• [USING THE INFORMATION]
A. Reproduce, word for word, the stretch of the SunTracker-3000 passage from "Passive mode achieves" through "controller is provided.".
B. According to the SunTracker-3000 passage, what encryption secures remote access?

• [EXCERPTED PASSAGE]
Software & Data Management
Control and diagnostics are executed through the METEODATA platform, which provides native support for Modbus RTU/ASCII/TCP, SDI-12, and ASCII serial protocols. The ADAS-3000 Automatic Diagnostic and Alarm Software runs directly on the METEODATA logger, performing continuous cross-validation among DNI, GHI, and DHI measurements using physical consistency checks derived from solar geometry and atmospheric transmittance models. Each diagnostic event—including motor stall detection, azimuth offset drift >0.05°, or radiometric coherence failure—is timestamped, geotagged, and stored in a dedicated alarm channel with configurable retention policies. Export formats include CSV, NetCDF4, and CF-compliant HDF5, compatible with PVsyst, SAM, and NASA POWER ingestion pipelines. Remote access is secured via TLS 1.2 encryption and role-based authentication; all configuration changes and alarm acknowledgments generate immutable audit logs compliant with FDA 21 CFR Part 11 electronic record requirements.
Applications
- Solar resource assessment for utility-scale photovoltaic and concentrating solar power (CSP) plant feasibility studies
- Calibration and intercomparison campaigns at BSRN (Baseline Surface Radiation Network) and WRMC (World Radiation Monitoring Center) stations
- Long-term atmospheric transparency monitoring for aerosol optical depth (AOD) and water vapor column retrieval
- Performance ratio (PR) analysis and degradation rate quantification in operational PV parks
- Validation of satellite-derived surface irradiance products (e.g., CAMS, NSRDB, SARAH)
- Research into cloud radiative forcing and clear-sky model uncertainty quantification
FAQ
What is the pointing accuracy under passive vs. active tracking modes?
Passive mode achieves ≤0.1° RMS error using only astronomical ephemeris; active mode refines this to ≤0.02° RMS when paired with a feedback-capable radiometer and enabled ADAS-3000 correction loop.
Can the SunTracker-3000 operate without a METEODATA data logger?
No—it requires the METEODATA unit for real-time solar position computation, motor control sequencing, and communication protocol handling; no standalone controller is provided.
Is GPS synchronization mandatory for accurate tracking?

• [RECORDS SHOWN]
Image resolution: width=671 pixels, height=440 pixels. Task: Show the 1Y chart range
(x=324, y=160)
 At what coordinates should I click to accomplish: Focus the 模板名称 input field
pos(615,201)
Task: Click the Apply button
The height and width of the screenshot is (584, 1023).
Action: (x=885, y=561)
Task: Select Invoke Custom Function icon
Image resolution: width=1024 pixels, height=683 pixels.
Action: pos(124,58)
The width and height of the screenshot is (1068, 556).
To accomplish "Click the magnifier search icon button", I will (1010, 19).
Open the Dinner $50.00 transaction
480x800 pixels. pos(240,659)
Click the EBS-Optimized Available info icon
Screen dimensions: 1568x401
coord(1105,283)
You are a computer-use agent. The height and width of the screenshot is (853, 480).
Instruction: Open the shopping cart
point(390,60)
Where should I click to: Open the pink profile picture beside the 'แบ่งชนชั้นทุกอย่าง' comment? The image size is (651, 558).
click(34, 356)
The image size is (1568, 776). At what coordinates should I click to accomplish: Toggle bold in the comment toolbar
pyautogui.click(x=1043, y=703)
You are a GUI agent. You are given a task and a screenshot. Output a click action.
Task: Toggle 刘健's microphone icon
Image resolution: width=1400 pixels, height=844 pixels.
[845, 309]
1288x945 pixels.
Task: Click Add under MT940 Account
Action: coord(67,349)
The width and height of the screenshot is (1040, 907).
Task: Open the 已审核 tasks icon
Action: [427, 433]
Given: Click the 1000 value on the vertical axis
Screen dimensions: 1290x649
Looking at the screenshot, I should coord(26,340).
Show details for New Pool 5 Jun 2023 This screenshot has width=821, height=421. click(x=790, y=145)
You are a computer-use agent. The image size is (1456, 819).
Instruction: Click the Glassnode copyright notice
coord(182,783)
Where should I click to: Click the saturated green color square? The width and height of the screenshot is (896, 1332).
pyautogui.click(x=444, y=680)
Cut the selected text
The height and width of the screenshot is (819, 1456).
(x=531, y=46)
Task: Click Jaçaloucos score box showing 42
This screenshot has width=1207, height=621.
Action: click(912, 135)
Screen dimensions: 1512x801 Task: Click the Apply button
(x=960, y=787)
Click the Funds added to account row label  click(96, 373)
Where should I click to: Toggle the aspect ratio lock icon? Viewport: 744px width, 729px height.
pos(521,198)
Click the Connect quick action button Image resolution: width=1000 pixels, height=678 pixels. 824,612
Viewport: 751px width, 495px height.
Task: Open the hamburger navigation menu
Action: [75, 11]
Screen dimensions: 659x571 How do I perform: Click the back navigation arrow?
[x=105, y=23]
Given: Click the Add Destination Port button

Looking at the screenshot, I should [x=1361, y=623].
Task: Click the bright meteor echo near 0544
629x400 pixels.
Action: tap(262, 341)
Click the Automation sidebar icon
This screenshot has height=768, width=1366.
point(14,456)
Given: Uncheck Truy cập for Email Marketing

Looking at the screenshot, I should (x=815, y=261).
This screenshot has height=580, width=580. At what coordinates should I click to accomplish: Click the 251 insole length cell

• [RESPONSES BY ITEM NUMBER]
A.
Passive mode achieves ≤0.1° RMS error using only astronomical ephemeris; active mode refines this to ≤0.02° RMS when paired with a feedback-capable radiometer and enabled ADAS-3000 correction loop.
Can the SunTracker-3000 operate without a METEODATA data logger?
No—it requires the METEODATA unit for real-time solar position computation, motor control sequencing, and communication protocol handling; no standalone controller is provided.

B. TLS 1.2 encryption